I had to head to the wheelchair clinic this week... UGH! I hate that place! You wait forever in the waiting room which is tough on me because I don’t wait well and then you see the ever cranky wheelchair workers. The whole process is burdensome but is a must do... Peter’s wheelchair is falling apart and the process to get it repaired is much more difficult than it should be but that’s how it goes when you are working with state run insurance... All the same it made me think, as I was dealing with the ever cranky wheelchair workers, how so many people are in jobs they hate! Why is that? Why do people stay in a job and hate every single minute of it? It seems the harder way to go... Anyway we ended up getting the job done (four hours later) and the wheels are now ready to head to school on MONDAY!!!
Doctor appointments, therapist appointments and follow up appointments are the way of life for a mom with a kid with special needs!! You do it for years and years and soon you stop looking for answers from the appointments and just start seeing them as part of the story. At the beginning you go to all the appointments for answers and maybe reassurance and then somewhere along the way you realize there really are not that many answers and mostly it is just about living the best you can with what you have.

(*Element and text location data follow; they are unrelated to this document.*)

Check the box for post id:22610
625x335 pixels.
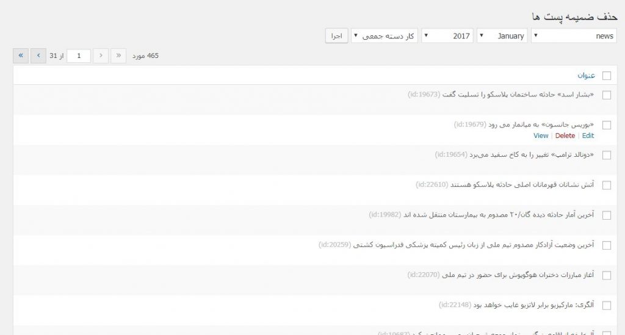point(607,185)
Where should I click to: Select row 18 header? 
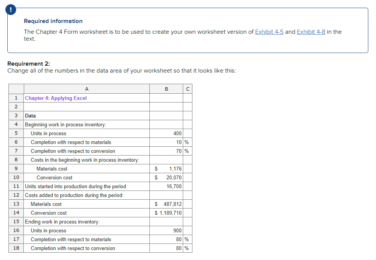[x=16, y=248]
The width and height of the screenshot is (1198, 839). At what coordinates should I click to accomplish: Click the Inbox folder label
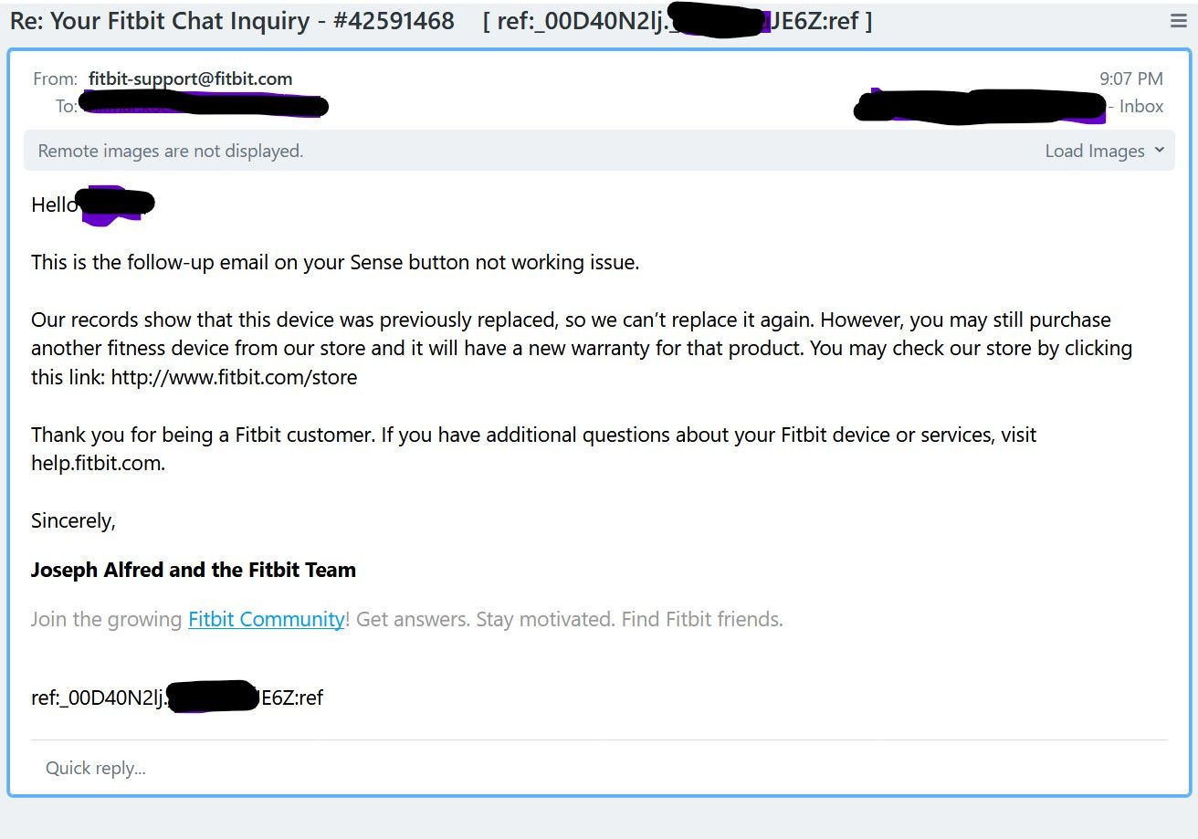click(1141, 106)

I guess that is true for everyone!! There comes a time in life when you say it is time to make peace with all that I am and now I am just going to become the best with what I have to offer. That doesn’t mean that you have to be the best at everything or better than someone else that has your talents it just means you need to try to the best at what you have to offer the world... Sometimes we spend our time waiting for something to change before we honestly believe that what talents we have are valuable... You know it’s the small things that matter!! :) Enough for now I’m off to make sure the back packs are ready for MONDAY!!!!